The use of natural compounds with antioxidant properties has been recommended in the treatment of diabetes and in reducing the side effects of this disease. Astaxanthin (AST), a xanthophyll carotenoid, demonstrates various biological functions, including modulating oxidative stress and inflammation by capturing free radicals (
14) and enhancing the expression of genes related to the activation of endogenous antioxidant systems (
15,
16). Because of its special structure, this compound’s placement between cell membrane layers allows it to exert antioxidant effects, maintaining cell membrane integrity and preventing lipid oxidation (
17). In a study conducted in 2015, treatment with AST in type 1 diabetic rats demonstrated that the anti-diabetic properties of AST were associated with a decrease in levels of reactive oxygen species (ROS), advanced glycation end-products (AGEs), and lipid peroxidation (
18). This compound is available in both natural and synthetic forms and is considered one of the strongest carotenoids. Natural sources of AST are marine animals such as salmon, krill, shrimp, and crab (
19,
20).
A polyene chain in AST causes high antioxidant capacity and traps free radicals by donating electrons (
21). Studies have shown that the use of AST, even in high doses, does not have any side effects in humans (
22). Given these properties, AST has significantly contributed to the treatment of diabetes and its complications, such as cardiovascular disorders, retinopathy, nephropathy, and neuropathy (
3).
Gamma-aminobutyric acid (GABA) is one neurotransmitter found in pancreatic islets. The signaling system of neurotransmitters in the pancreas regulates the function of the exocrine part and the secretory activity of alpha and beta cells. The high concentration of GABA in beta cells of the pancreas is considerable, compared to other tissues, such as the adrenal medulla, placenta, ovary, and uterus. On the other hand, GABA, along with glutamic acid decarboxylase (GAD) and GABA transporter, is expressed in large amounts in the islets and plays an important role in islet cell activity (
23). In beta cells, there are pseudo-synaptic microvesicles containing GABA, which are stored together with insulin granules. GABA has important activities such as inhibiting the immune response, maintaining beta cells, and regulating the secretion of hormones. The GAD synthesizes GABA in beta cells; sometimes the presence of autoantibodies against this enzyme causes T1D (
24).
In one study, GABA increased the mass of beta cells and decreased alpha cell mass, as well as reducing blood glucose levels. The synergistic use of sitagliptin and GABA increased the effect of GABA on the mentioned parameters, compared to the single use of this substance (
25).
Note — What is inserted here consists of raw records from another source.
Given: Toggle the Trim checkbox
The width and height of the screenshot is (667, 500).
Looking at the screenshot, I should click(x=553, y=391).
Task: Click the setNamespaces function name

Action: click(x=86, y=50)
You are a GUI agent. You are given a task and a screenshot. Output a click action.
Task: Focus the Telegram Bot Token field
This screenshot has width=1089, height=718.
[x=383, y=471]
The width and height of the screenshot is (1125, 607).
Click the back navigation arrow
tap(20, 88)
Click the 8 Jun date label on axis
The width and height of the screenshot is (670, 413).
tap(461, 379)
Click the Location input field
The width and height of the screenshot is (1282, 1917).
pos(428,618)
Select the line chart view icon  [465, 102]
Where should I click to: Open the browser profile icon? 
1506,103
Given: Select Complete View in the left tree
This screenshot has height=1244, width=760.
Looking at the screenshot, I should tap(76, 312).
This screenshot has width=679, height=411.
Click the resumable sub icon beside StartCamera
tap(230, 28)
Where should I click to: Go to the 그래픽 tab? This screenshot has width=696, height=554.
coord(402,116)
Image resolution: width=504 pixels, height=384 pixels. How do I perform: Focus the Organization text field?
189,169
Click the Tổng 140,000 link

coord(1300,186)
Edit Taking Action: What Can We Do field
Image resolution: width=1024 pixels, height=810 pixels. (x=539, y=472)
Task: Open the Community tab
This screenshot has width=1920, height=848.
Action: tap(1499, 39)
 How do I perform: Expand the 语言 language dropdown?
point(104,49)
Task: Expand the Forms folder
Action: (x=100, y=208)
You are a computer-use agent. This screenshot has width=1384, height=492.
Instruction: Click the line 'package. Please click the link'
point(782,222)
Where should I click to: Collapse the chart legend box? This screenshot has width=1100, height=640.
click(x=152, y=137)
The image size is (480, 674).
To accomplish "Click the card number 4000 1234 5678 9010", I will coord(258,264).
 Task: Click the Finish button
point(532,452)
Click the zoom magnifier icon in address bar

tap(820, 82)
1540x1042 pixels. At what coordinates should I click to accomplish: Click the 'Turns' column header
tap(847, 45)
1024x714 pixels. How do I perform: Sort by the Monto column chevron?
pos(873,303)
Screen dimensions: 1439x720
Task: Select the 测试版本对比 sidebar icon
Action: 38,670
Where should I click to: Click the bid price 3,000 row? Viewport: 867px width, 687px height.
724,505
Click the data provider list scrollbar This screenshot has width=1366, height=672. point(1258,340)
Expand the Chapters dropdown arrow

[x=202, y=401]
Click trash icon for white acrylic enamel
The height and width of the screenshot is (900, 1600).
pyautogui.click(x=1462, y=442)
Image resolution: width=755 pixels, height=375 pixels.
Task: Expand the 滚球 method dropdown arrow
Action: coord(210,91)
Alternatively, investigating the anti-diabetic properties of AST shows that this compound induces hypoglycemia and lowers cholesterol levels in T2D. In addition, AST increases the expression of genes related to insulin sensitivity, such as AdipoR1, AdipoR2, and Adiponectin (
26).
Routine treatments for T1D are based on insulin injections, which are associated with complications. Therefore, the trend towards the use of natural compounds, especially complementary treatments, has increased. Some studies have reported the role of GABA and AST in the control and treatment of diabetes in animal models (
27,
28). Therefore, in the pancreas, GABA is an effective compound for coordinating the activity of islet cells and moderating the activity of the immune system. On the other hand, AST, with its high antioxidant capacity, can play a role in the treatment of diabetes and the preservation of beta cells. One of the important goals of T1D treatment is to preserve the population of beta cells.